TSA Administrator John Pistole told a Senate committee Tuesday that travelers who object to the Advanced Imaging Technology scans and patdowns have a third option: Don’t fly at all. Even someone who objects to the searches on religious grounds would be out of luck, Pistole said. “While we respect that person’s beliefs, that person’s not going to get on an airplane.”

TSA seems to be caught between a rock and a hard place. After the government failed to detect the Undiebomber before his skivvies fizzled Christmas Day, the hue and cry went up that SOMETHING MUST BE DONE. But now that new measures are in place (Pistole said a patdown or scan would have caught Umar Farouk Abdulmutallab, but the GAO said the jury is still out on the scans), people as diverse as the ACLU, Tea Party activists, Rep. Ron Paul, magician and Cato Institute fellow Penn Jillette, and hero pilot Chesley “Sully” Sullenberger are saying enough is enough.

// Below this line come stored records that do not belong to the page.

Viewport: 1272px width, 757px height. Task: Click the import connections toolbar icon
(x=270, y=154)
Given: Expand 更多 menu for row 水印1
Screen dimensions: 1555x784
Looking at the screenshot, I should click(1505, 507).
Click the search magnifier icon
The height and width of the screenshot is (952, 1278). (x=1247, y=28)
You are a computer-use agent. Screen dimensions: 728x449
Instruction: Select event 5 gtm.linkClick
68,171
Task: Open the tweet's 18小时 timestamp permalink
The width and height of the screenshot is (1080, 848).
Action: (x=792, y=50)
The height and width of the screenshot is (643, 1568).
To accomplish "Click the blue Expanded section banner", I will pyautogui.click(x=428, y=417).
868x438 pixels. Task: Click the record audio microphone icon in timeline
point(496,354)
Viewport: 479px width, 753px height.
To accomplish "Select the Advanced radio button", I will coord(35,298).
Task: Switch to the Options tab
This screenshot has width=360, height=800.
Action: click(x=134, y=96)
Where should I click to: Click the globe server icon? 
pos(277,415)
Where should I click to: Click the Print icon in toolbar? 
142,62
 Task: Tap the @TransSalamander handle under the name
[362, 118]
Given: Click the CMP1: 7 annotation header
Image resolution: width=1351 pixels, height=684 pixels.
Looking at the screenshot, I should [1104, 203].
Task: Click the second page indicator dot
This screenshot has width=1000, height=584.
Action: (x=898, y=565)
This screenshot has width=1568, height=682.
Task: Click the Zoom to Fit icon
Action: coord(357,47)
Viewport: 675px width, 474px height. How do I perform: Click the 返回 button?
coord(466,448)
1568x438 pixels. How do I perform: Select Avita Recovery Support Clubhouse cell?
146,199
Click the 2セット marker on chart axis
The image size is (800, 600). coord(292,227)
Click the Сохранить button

FedLine friend (and former Federal Times reporter) Mollie Hemingway last week wrote about her recent patdown on the Get Religion blog: “I joked that in some cultures I would be married to my screener by now. But it wasn’t funny. It was incredibly intimate and it actually made me uncomfortable. … After all, the new policies basically say that if you’re uncomfortable with the government taking naked images of you, you will be caressed or groped by strangers.”

TSA’s Blogger Bob is working overtime pointing out that four out of five surveyed Americans are fine with the new procedures and insisting their machines don’t store images. But privacy concerns and bathroom humor can be a potent mix, and will make it tough for TSA to counter opposition to its policies. Let’s review:

* A Conan O’Brien skit on Monday featured a fake TSA screener giving an audience member the creepiest patdown imaginable (video after the jump).
* The anti-patdown crowd now has a rallying cry — “Don’t touch my junk!” — courtesy of software programmer John Tyner.
* Taiwan’s Next Media Animation made a cartoon about the controversy that went viral, and featured a demonic-looking Michael Chertoff working for a company called “RapeScan”, a thinly-veiled parody of backscatter manufacturer Rapiscan (video also after the jump).
* And some online are trying to make next Wednesday — the uber-heavy traveling day before Thanksgiving — a national day of protest in which passengers opt out, en masse, of the body scanners to gum up the works. Atlantic blogger Jeffrey Goldberg wants to up the ante, and is encouraging male travelers to wear kilts and go commando — that is, wear no underwear at all, in true Scotsman style — to make TSA screeners as uncomfortable as possible.

Or maybe we just need TSA contractors to develop the kind of scanners California Governor Arnold Schwarzenegger encountered in Total Recall, that see only bones and guns. Let’s get on that.